TO DO:
Each line from the one that holds "The image size is (700, 431)." to the end of the entries is to be given again exactly. Do not include pictures.

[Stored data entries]

---*---

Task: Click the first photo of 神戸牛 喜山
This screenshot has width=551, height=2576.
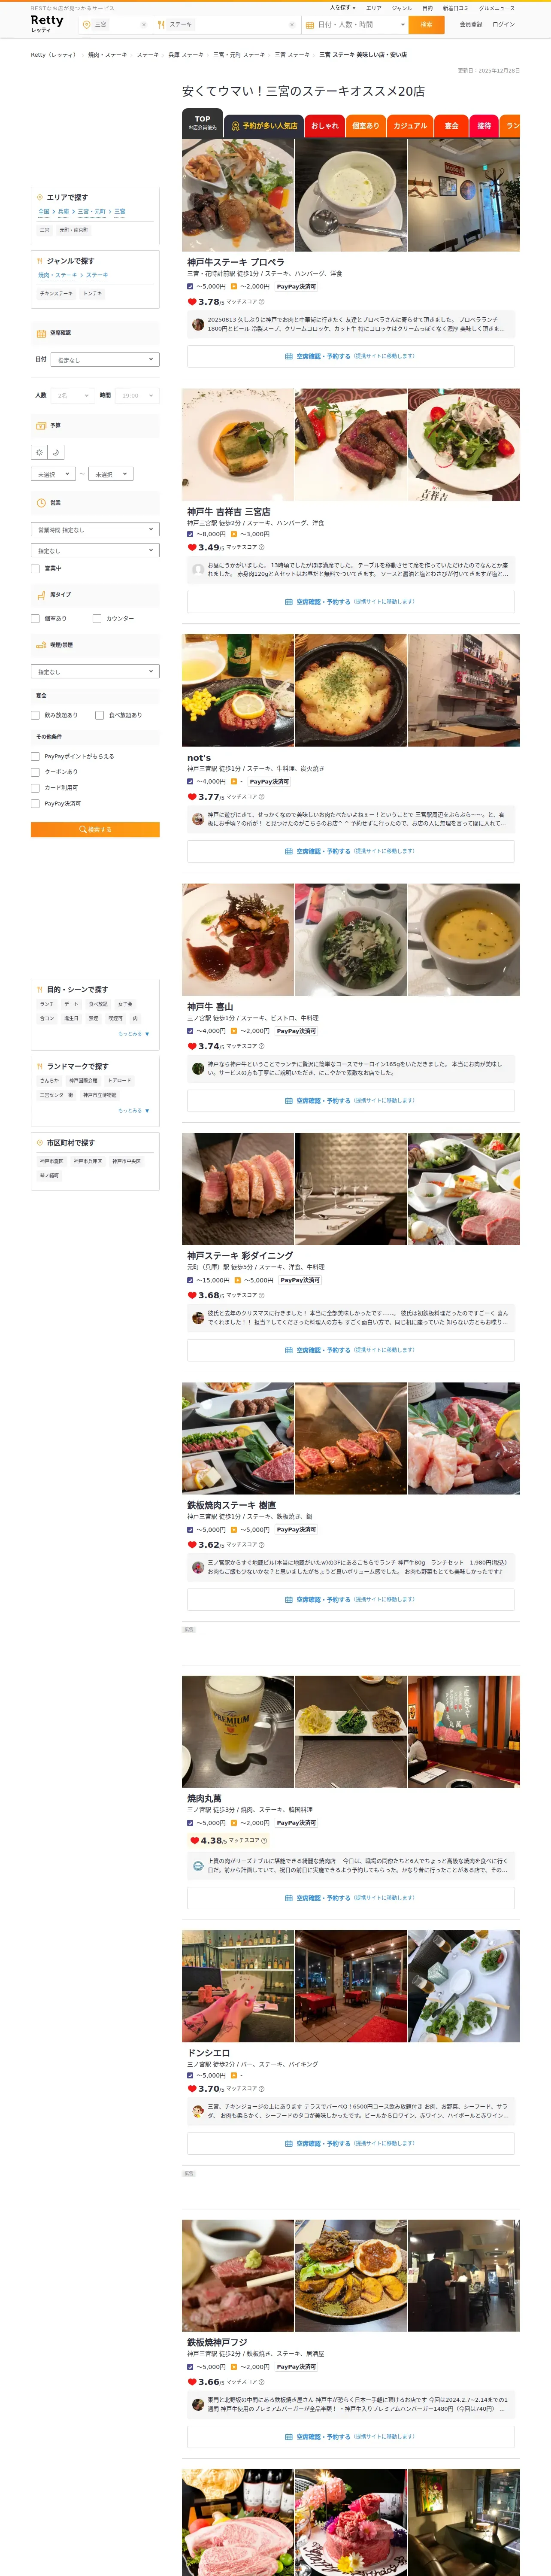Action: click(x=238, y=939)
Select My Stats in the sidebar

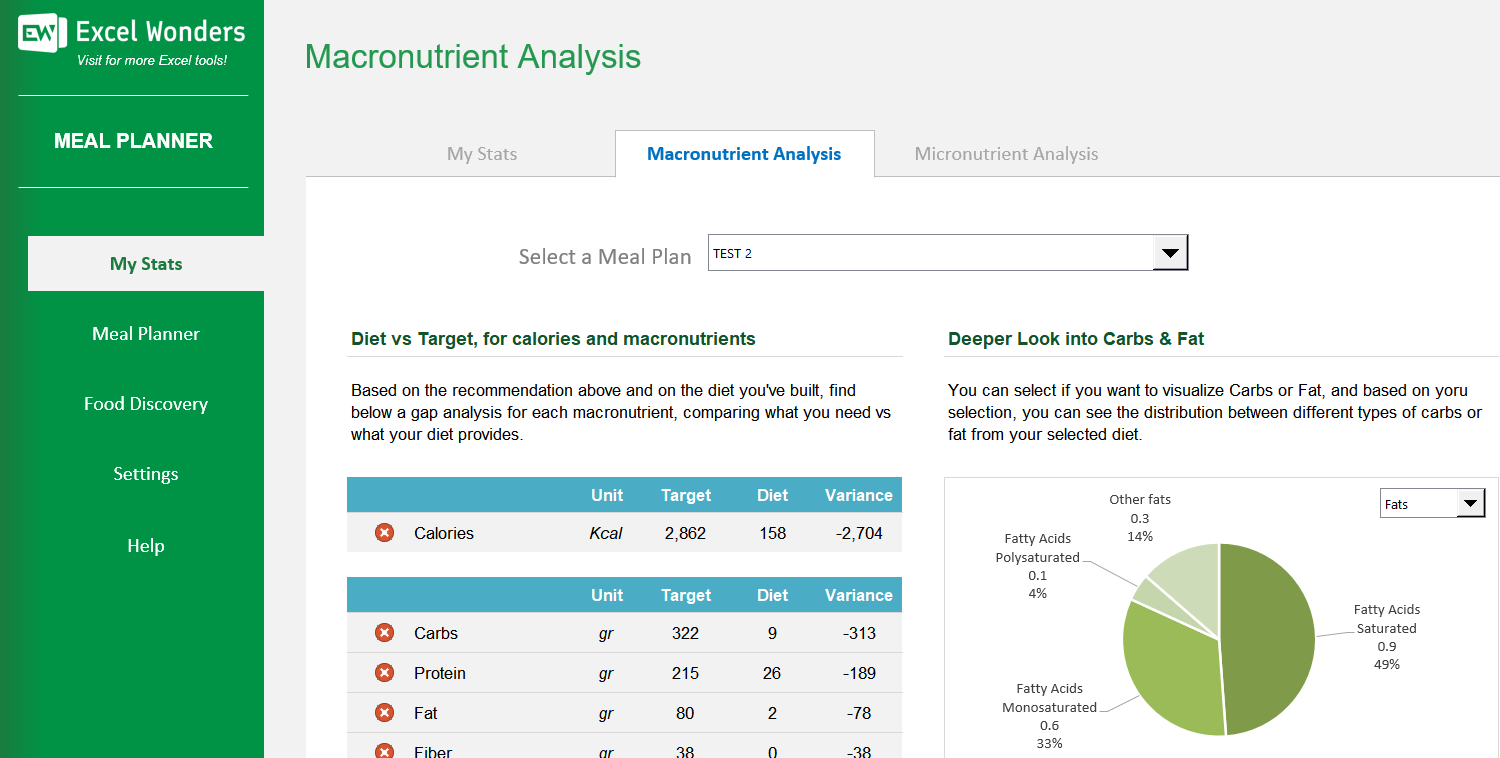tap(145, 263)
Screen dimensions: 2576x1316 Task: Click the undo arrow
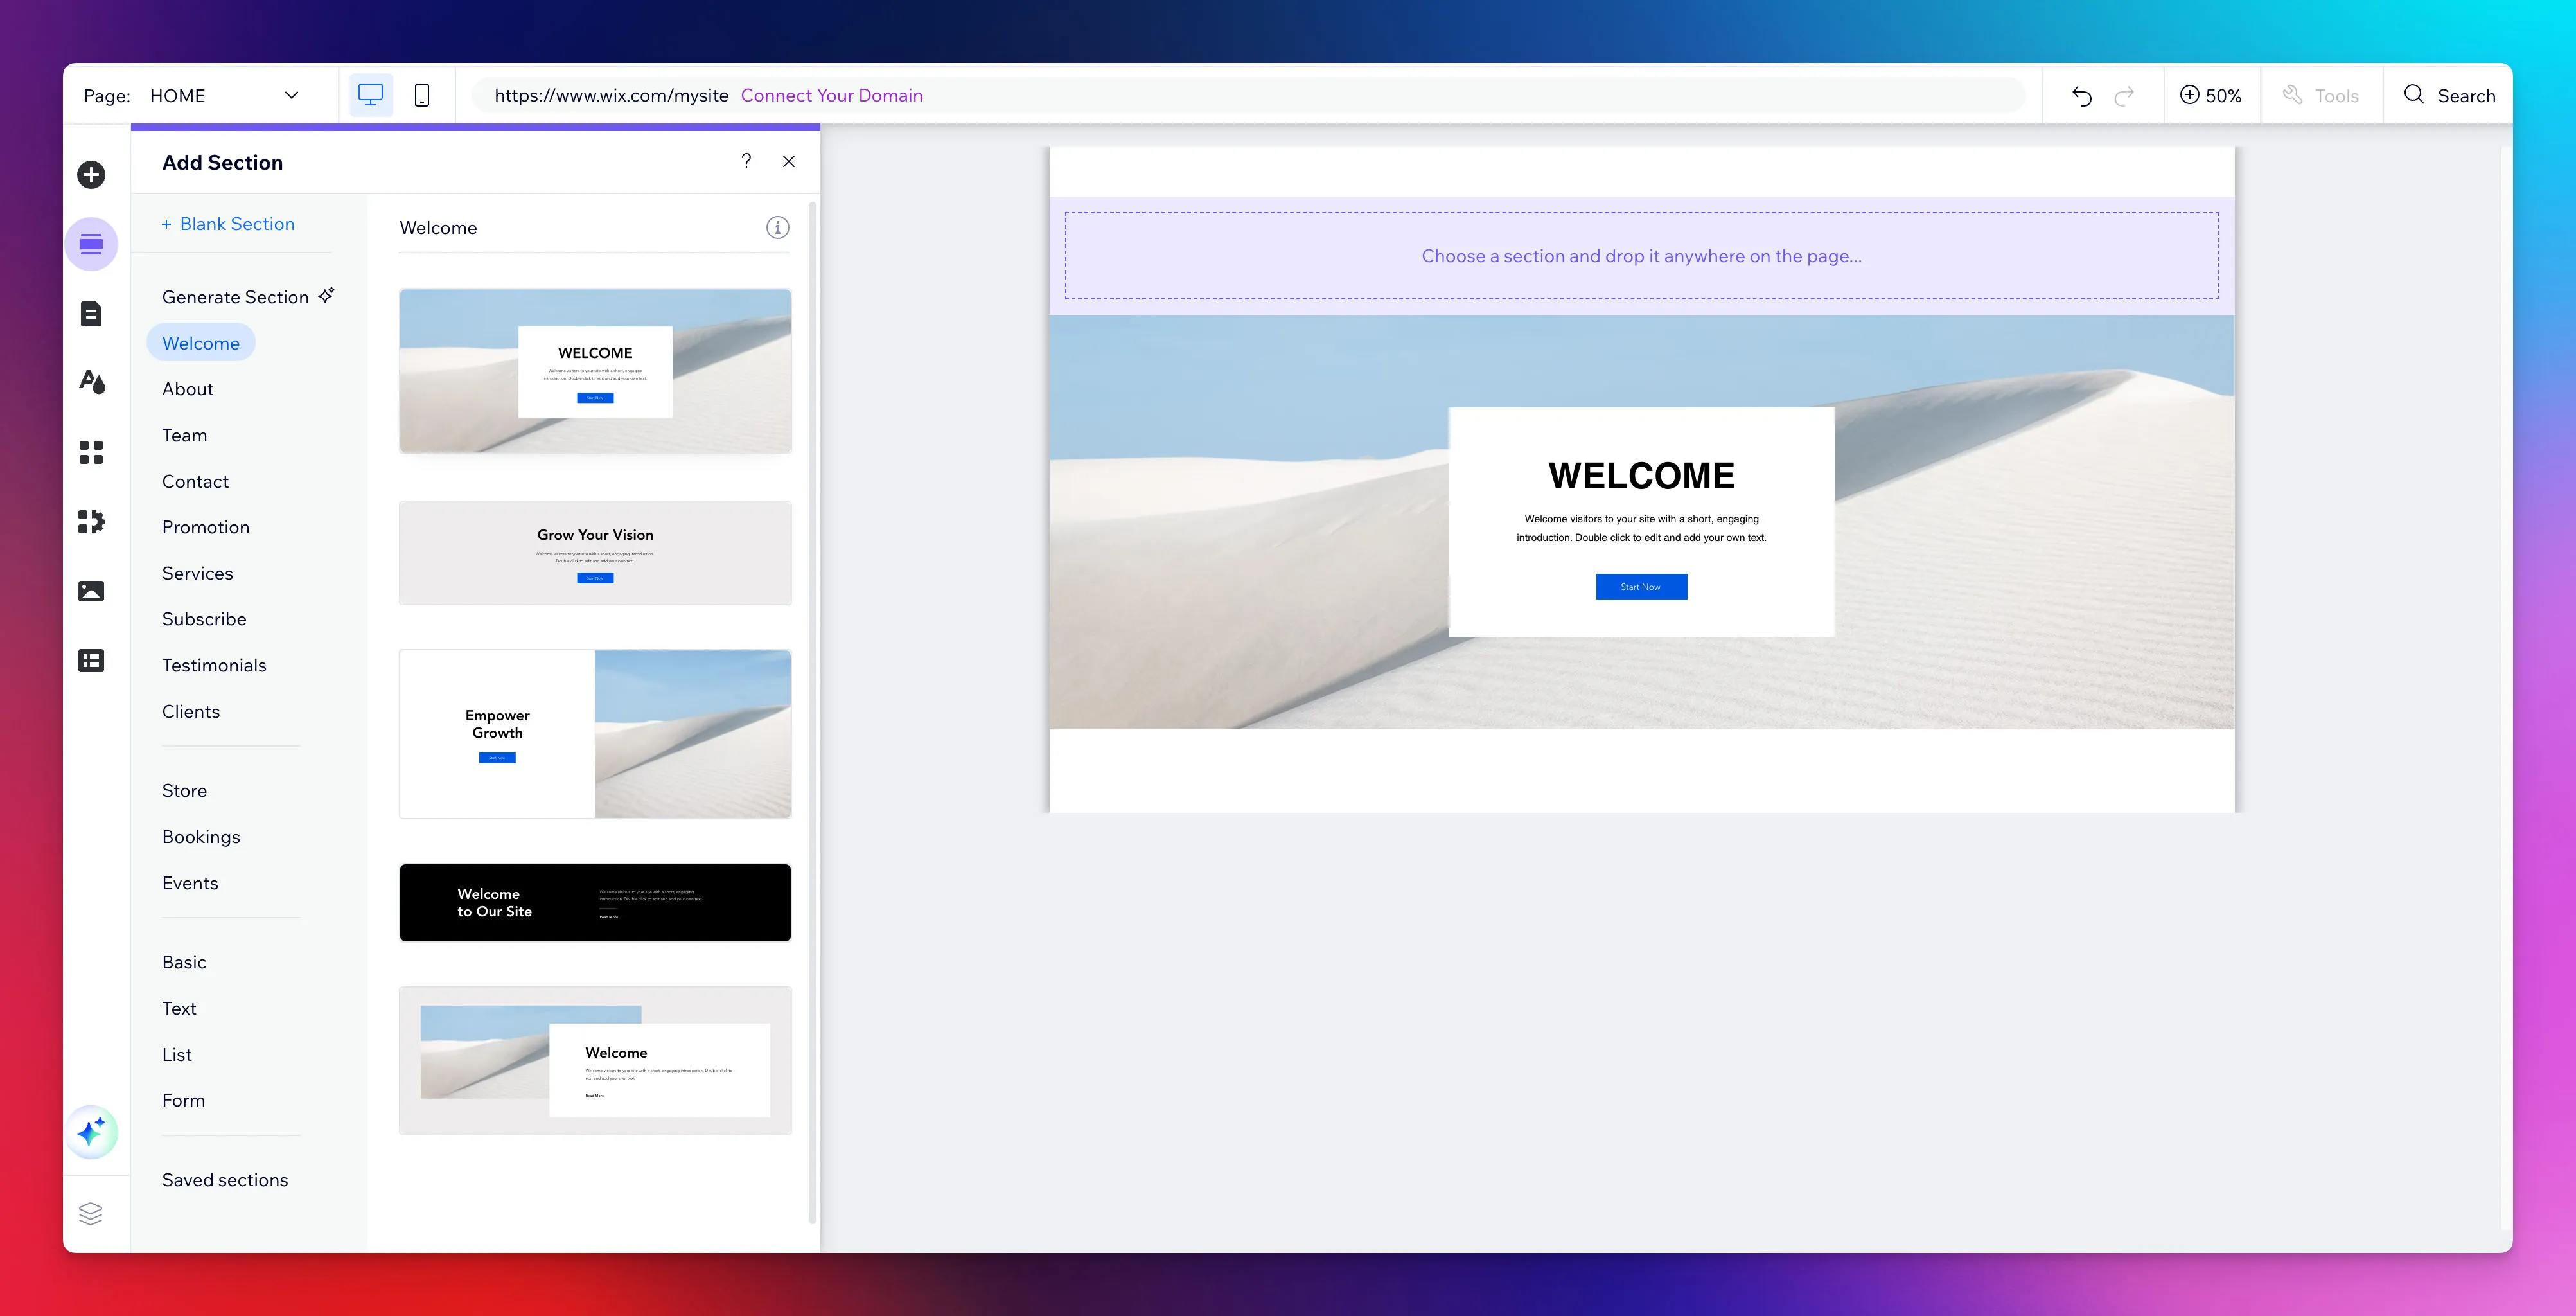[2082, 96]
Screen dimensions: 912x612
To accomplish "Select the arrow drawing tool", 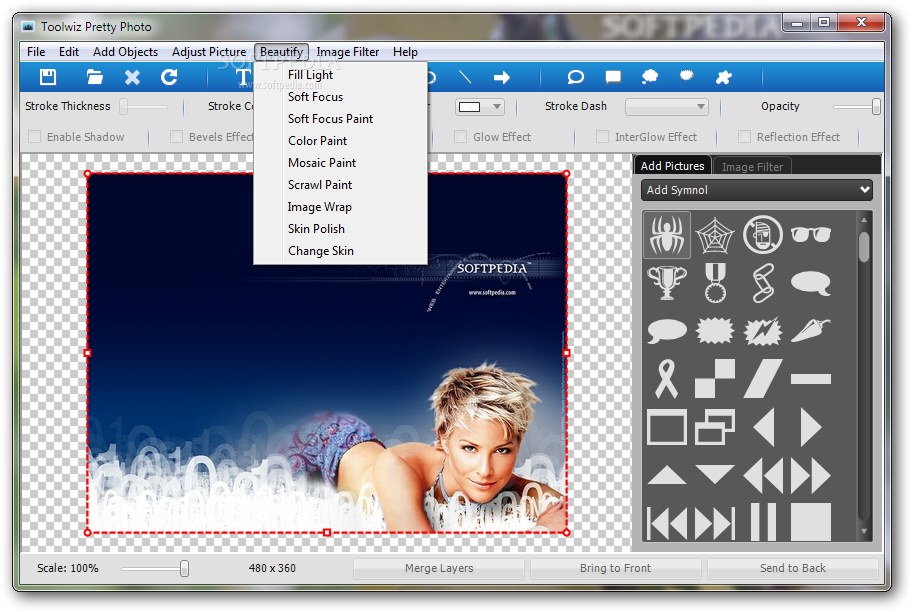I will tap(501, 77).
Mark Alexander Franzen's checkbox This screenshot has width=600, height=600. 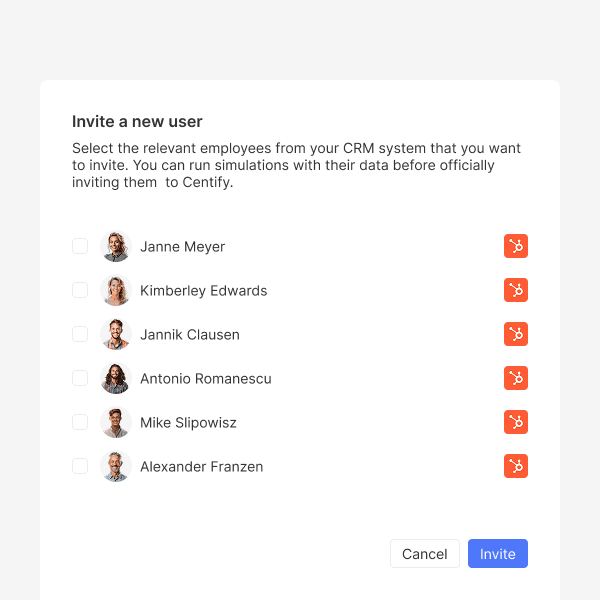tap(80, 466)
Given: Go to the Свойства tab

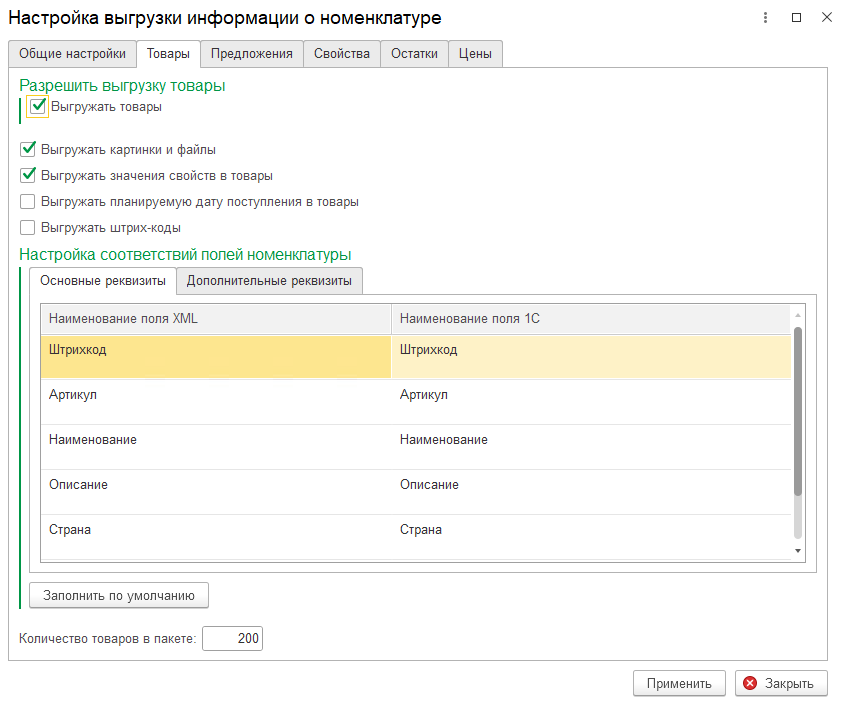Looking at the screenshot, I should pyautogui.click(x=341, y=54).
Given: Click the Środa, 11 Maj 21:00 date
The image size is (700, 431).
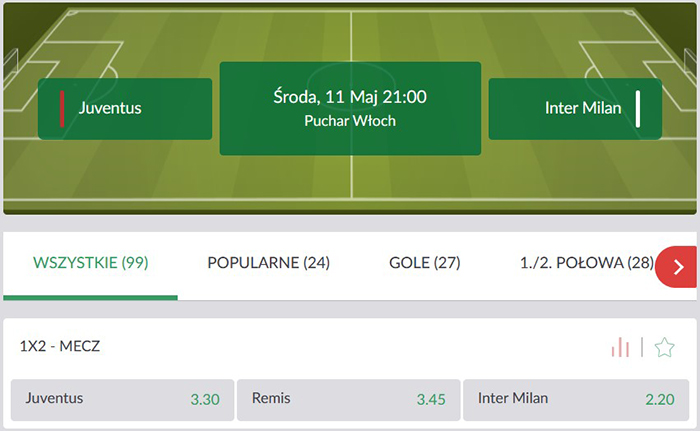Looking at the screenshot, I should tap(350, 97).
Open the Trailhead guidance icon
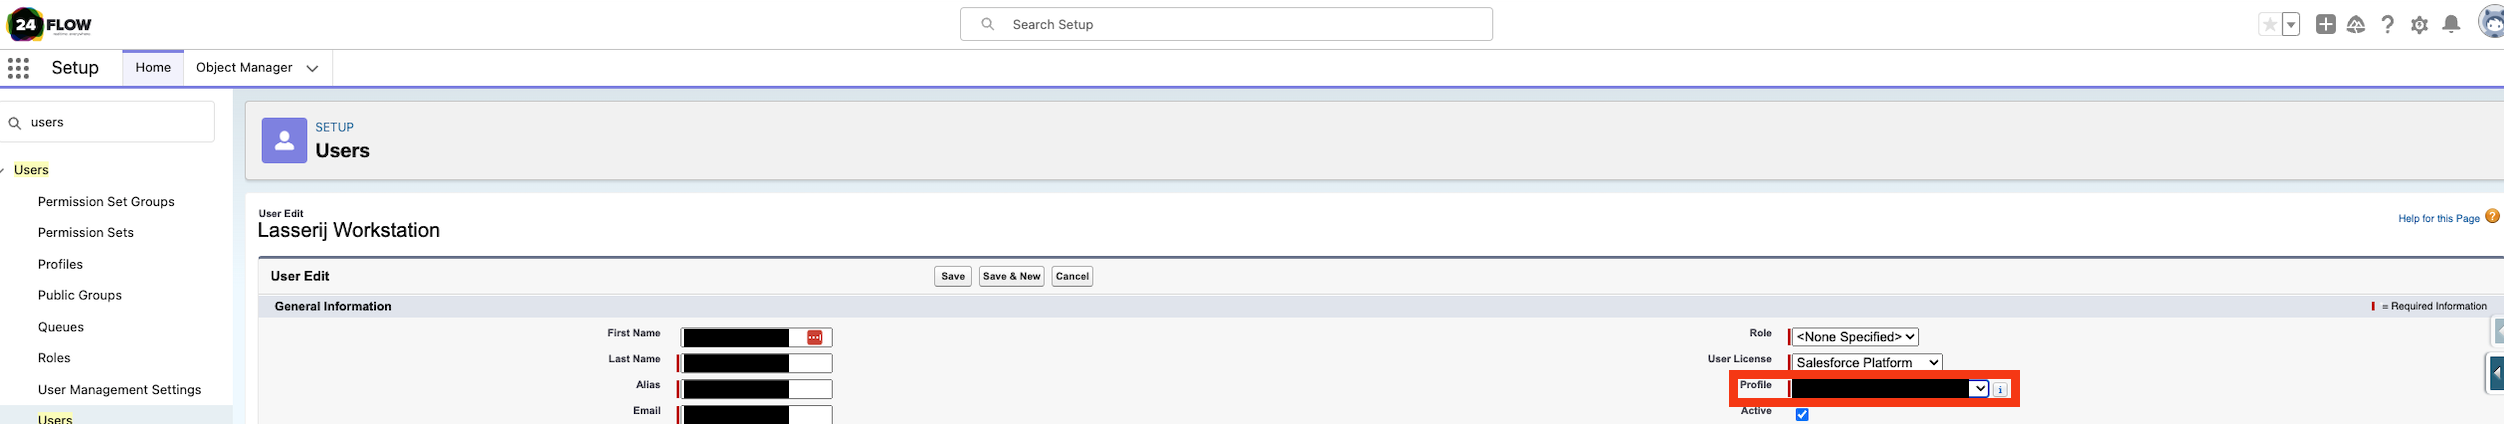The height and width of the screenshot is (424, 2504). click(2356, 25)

---*---

FINISHED TASK:
The image size is (700, 431).
Looking at the screenshot, I should tap(350, 97).
Open the Trailhead guidance icon
The height and width of the screenshot is (424, 2504). click(2356, 25)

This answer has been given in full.